READ: Media literacy 101: the alternative press and media
That is also not without basis.
Teodoro, who is national chair of the AlterMidya network, points out in response to the recent red-tagging that "the fundamental ethical and professional responsibility of truth-telling in journalism has always been AlterMidya's guiding principle in both its workshops as well as in its own reporting, "concerned as it is with the need to develop the well-informed public vital to a democracy."
The decision to show support for a colleague — or, indeed, to even acknowledge them as a colleague — is, of course, a personal one.
For many of us, making noise about the legal troubles faced by Rappler and ABS-CBN may have been easier because we know people who work there. Maybe they are beat mates, or maybe we have been with them on coverage.
It would be harder to say the same for the alternative press with whom we in the dominant media do not interact as much.
Cortez says there has been good engagement between the alternative and "mainstream" media on issues like press freedom and on large campaigns like on ABS-CBN, Rappler, and the Ampatuan Massacre but admits that it has been a challenge to get dominant media to stand up for the alternative press.

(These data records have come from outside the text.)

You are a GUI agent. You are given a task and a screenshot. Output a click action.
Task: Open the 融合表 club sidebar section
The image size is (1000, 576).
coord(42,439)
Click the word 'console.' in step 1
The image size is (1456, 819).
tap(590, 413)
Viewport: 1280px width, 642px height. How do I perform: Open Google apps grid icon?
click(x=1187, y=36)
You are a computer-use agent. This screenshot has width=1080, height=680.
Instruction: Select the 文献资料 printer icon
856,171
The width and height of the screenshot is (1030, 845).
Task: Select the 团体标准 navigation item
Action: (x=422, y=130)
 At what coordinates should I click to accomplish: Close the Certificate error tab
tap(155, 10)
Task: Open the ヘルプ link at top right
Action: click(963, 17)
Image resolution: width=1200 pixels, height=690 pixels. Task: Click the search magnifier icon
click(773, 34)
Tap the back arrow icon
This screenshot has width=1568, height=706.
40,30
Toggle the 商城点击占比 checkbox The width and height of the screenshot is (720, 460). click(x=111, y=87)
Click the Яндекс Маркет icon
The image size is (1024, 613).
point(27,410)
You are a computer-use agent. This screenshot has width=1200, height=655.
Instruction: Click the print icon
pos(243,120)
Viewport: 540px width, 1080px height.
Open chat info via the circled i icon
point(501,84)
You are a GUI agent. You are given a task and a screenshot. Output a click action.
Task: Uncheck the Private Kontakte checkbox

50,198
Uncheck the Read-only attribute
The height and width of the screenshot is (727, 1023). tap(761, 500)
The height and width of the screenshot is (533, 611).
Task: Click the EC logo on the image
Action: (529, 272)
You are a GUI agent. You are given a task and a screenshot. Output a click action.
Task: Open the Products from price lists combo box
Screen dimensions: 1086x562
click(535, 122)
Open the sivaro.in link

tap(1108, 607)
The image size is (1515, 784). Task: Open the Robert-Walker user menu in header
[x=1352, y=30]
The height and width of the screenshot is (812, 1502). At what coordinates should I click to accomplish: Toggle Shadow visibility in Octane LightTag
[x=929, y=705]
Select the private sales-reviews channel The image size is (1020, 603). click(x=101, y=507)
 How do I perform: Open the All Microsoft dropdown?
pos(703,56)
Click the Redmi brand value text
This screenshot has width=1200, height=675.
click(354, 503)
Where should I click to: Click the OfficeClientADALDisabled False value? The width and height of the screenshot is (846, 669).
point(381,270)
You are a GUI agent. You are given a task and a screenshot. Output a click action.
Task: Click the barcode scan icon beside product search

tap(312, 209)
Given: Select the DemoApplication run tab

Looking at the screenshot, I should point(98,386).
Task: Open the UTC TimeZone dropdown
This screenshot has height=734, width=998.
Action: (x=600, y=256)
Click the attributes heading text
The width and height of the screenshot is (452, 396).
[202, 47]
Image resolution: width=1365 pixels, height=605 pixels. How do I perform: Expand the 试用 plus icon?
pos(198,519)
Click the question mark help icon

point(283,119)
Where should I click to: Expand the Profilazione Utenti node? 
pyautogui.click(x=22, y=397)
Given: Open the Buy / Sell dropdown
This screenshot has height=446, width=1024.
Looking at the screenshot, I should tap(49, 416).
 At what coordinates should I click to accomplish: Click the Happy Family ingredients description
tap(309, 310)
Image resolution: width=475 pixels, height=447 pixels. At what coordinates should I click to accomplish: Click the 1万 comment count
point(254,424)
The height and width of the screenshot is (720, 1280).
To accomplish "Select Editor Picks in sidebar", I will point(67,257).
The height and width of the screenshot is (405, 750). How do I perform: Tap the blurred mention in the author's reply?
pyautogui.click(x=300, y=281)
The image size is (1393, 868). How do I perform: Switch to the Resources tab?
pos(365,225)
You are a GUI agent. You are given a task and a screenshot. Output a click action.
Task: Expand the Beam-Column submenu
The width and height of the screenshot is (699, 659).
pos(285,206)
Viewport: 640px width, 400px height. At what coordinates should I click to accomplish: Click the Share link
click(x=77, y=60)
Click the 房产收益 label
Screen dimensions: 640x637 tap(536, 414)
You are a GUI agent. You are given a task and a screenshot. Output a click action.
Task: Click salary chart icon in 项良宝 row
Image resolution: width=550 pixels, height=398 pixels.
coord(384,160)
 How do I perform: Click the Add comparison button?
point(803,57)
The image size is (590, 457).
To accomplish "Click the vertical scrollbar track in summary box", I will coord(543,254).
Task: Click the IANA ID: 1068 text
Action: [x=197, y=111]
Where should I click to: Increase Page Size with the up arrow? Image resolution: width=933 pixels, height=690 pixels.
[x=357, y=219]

"I think there is a need to keep the conversation going with the 'mainstream' and to engage with them in campaigns like those against red tagging," she also says.
"There are some who are supportive but it is also difficult for them to openly speak up for the alternative press because they are afraid or because they don't want to be seen as having political color."
While that conversation plods along in fits and starts, a reminder from The Philippine Daily Inquirer's Mariejo Ramos, who writes about the media landscape in a post for the Friedrich Naumann Foundation for Freedom:
If the media were to truly serve their societal purpose, they should be capacitated to widen the circuit of influence over journalistic discourse—from figures of authority to marginalized citizens—and to challenge the way society's storytelling resources are traditionally distributed.
READ: How Politics and Propaganda Affect the Role of the Media as Gatekeepers of the Truth
Media as an institution and as an increasingly abstract and misunderstood fourth estate is already under enough fire that to fail to see an attack on one—even on one seen as an other—as an attack on all would be, as NUJP chair Nonoy Espina says in an online exchange, us living the oft quoted line: "First they came for..."
*We have concluded, over the course of many conversations, that we do not and cannot speak for the company we work in and can only join statements and campaigns as individual practitioners or through entities separate from company.